Now, in 1986 when the NRM took power, they were intent on building a local version of socialism. They believed in trade, but not in money. So, they spent the first two years trying to cut barter deals, where they would exchange mostly coffee and tea, for goods like medicine, farming implements, agricultural chemicals, and so forth.

It was a total flop, and they gave up, liberalised the economy, freed the exchange rate, sold off money-losing State enterprises, and let the free market take over.

But the pivot to the free market happened also partly because several top leaders in the NRM, including Museveni, and officials in charge of economic policy, were from the Ankole cattle-keeping tradition.

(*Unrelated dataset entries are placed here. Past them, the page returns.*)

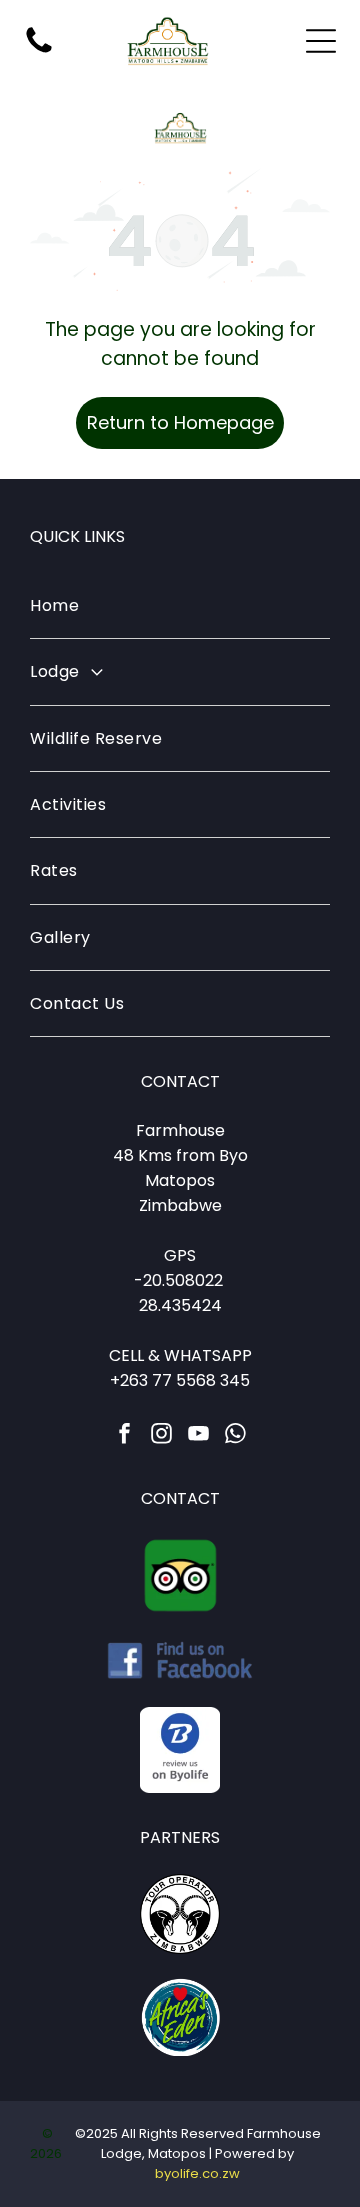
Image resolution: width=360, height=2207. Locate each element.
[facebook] (125, 1435)
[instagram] (162, 1435)
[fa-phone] (39, 51)
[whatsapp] (236, 1435)
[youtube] (199, 1435)
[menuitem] (179, 606)
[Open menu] (321, 41)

In addition, when the flood of exiles returned in 1986, agriculture, and particularly cattle keeping, was an important cultural re-induction back into a society from which they had been absent for some years.

There is something about cattle keeping that is essentially anti-socialist. There have been no memorable socialist experiments in the world in countries where cattle keeping is dominant in the economy.

First, as noted earlier, people form close personal attachment to cattle and even name them. But only one man or woman can name a cow, not the whole village.

It is easy to appropriate a farmer’s maize and millet, and distribute it to the village. You can’t do that with a cow. The village can gather, plough a garden, and plant it together. But it can’t milk a cow collectively.

And a cow is too layered. You might share its milk with the village, but when it is slaughtered, there is the meat, then the hide, even the horns and hooves. Giving them away is like robbing the rancher five times over.

Cattle is capitalist. When the NRM chiefs eventually got their herds going, and could see their long horns against the sunset, their socialist instincts melted away. Private ownership triumphed. If you are a free-wheeling entrepreneur in Uganda, you have the Ankole cattle partly to thank.

Cattle also impacts politics. In May 2018, the military conducted an operation in Kisekka Market in downtown Kampala. It was an unusual operation. Some thieves had stolen most of the wire mesh at Museveni’s Kisozi Ranch. He sent the army to collect, like my great grandfather with the calves, all wire mesh that resembled his stolen ones. To a matooke or maize farmer, a fence primarily keeps thieves and other trespassers at bay. They do the same for the cattle keeper, and more. The wire mesh also kept Museveni animals from wandering off the ranch.

In some respect in this election, as he did with Kizza Besigye in previous one, Museveni seems to have viewed Bobi Wine as someone who was snatching his wire mesh, and opening the way for his cows (power) to bolt from the ranch. Again, he sent the army to collect.